■ REQUIRED TASK 1 ■
In the Gatsby film review, which actor plays Nick Carraway?
■ REQUIRED TASK 2 ■
According to the Gatsby film review, what purpose does Carraway serve in the film, and why is he suited to it? Answer in one to three sentences.

■ DOCUMENT SECTION ■

I just felt like they all needed a good kick in the ass to get them out of
their shared ennui.
I have not seen either the Redford or DiCaprio
versions and I read the book before most of you were born when I was going
through that Great American Fiction phase that we all go through when young
and hopeful - Hemingway, Steinbeck, Dos Passos, Fitzgerald and West (but
never Faulkner). I vaguely recall liking the cynicism of the book, but don't
really remember the plot details that well. But I gather that this follows
the basics to some degree but without the poetry of the written word. The
book is narrated by the character of Nick Carraway (Macdonald Carey) who
is a neighbor of Gatsby in a plush wealthy area of Long Island and finds
the enigmatic Gatsby fascinating. But in the film, Carraway is almost a side
character who is really only in it as a counter-balance as he represents
decency because he is not corrupted by money and privilege.
Gatsby is full center in the film either
in a series of flashbacks or flashbacks within flashbacks or in the present.
But he has no depth. Ladd turns him into this rather sad pitiful character
who chases after a woman he had loved and lost years previously. Everything
he did was in effort to be with her. The bootlegging, the killing, the ostentatious
display of wealth was for her. But Daisy never is more than a paper thin
pinhead married to another man. There is nothing about her that seems worthy
of his obsession. When Ladd takes her on a tour of his gigantic opulent mansion
- bootlegging was very very good to him - and he brags about the paintings,
the furnishings and his hundreds of shirts made in London, you just feel
sorry for him. He is so eager to impress her. He throws enormous parties
where everyone goes, but no one knows him. Free booze and food is why the
people came. He is a stranger in his own home.

■ ENTRIES PROVIDED ■
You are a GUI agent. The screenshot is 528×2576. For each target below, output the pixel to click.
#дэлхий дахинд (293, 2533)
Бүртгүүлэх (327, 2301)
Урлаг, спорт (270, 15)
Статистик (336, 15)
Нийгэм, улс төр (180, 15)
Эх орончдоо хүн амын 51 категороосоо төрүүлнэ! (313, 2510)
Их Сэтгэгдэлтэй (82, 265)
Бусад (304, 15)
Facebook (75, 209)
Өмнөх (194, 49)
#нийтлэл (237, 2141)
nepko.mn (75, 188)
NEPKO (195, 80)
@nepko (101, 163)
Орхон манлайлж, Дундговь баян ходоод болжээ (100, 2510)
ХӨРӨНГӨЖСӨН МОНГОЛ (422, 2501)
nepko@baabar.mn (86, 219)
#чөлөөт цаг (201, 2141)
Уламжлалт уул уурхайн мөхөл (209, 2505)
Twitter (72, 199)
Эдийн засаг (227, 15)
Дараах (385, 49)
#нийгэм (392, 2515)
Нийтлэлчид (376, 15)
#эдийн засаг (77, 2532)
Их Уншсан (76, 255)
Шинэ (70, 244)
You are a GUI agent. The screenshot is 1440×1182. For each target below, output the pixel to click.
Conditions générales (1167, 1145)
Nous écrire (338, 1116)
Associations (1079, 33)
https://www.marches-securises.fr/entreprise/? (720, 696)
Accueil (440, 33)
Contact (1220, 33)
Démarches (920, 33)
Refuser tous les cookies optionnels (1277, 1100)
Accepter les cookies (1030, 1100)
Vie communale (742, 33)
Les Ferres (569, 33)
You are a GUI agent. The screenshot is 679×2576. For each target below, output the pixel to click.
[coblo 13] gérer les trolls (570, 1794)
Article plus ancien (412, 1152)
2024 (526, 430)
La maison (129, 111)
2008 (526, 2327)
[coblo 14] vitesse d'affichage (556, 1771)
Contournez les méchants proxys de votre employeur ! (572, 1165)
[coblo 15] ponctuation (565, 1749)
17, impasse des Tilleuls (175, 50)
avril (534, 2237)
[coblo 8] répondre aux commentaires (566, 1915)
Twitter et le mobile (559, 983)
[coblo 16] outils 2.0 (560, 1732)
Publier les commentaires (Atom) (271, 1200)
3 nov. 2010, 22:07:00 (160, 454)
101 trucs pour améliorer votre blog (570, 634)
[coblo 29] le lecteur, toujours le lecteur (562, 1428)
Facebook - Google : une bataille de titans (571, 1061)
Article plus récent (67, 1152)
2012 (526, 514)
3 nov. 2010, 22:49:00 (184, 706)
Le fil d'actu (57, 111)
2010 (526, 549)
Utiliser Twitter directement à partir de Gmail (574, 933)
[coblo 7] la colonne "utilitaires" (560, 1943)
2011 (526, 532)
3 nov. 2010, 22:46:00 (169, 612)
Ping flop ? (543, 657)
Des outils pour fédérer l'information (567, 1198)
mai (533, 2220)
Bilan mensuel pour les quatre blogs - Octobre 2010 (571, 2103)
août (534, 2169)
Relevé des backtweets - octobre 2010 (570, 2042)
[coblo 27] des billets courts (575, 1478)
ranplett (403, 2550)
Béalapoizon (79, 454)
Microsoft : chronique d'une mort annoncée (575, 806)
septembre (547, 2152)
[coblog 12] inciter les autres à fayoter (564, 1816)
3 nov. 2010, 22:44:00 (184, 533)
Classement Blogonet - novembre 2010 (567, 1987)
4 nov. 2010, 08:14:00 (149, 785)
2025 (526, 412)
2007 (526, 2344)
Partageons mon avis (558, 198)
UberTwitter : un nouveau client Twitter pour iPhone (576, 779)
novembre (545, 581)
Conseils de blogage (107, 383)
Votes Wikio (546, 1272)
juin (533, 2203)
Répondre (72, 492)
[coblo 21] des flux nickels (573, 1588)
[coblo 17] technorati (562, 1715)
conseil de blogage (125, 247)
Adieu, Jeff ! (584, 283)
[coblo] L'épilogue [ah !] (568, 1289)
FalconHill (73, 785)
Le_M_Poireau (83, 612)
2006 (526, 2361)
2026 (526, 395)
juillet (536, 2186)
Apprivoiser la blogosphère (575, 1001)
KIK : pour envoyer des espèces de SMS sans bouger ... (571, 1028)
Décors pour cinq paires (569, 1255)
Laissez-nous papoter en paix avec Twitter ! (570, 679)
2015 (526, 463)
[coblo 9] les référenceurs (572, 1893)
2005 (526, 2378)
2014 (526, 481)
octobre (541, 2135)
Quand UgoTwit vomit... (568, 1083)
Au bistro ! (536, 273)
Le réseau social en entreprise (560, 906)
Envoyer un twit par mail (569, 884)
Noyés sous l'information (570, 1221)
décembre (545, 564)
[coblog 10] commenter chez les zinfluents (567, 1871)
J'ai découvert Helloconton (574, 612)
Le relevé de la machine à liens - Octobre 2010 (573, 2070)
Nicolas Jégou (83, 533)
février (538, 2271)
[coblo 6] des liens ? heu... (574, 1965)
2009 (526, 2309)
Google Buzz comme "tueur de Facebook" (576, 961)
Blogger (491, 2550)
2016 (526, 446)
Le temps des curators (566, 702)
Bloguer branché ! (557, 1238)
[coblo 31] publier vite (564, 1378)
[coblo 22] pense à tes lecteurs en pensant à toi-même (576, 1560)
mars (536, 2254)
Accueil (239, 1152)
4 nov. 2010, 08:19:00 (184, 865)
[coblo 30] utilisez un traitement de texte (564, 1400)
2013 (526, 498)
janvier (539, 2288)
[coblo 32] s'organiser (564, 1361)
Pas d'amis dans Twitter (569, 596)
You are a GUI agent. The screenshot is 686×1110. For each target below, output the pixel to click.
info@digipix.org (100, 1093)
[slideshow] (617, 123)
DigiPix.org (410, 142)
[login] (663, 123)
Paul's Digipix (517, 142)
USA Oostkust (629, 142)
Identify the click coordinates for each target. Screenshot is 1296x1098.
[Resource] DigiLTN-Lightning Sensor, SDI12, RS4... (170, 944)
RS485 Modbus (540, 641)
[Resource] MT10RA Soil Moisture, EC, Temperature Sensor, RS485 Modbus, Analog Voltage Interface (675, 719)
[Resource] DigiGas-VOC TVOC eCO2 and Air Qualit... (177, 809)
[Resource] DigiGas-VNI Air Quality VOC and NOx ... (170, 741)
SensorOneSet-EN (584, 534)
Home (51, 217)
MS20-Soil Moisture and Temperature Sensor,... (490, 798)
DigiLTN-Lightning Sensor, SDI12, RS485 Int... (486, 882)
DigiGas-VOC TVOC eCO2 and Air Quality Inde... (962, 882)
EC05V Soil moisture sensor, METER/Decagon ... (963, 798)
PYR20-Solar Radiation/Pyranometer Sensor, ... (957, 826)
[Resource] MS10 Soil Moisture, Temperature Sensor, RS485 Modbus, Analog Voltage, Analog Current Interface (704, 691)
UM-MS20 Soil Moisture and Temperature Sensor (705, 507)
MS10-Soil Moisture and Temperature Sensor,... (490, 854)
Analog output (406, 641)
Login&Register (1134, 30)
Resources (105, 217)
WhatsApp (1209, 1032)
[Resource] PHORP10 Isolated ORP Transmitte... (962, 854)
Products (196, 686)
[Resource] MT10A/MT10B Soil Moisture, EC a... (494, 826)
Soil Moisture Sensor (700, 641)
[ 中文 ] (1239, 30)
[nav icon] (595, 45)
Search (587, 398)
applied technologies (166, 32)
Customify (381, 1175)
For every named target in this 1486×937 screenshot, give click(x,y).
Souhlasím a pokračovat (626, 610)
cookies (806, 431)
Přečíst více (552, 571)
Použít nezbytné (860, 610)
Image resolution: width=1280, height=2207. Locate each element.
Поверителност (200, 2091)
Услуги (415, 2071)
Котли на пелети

■ COMPLETE OUTPUT 1 ■
Macdonald Carey plays Nick Carraway.

■ COMPLETE OUTPUT 2 ■
In the film, Carraway is almost a side character who serves as a counterbalance. He represents decency because he has not been corrupted by money and privilege.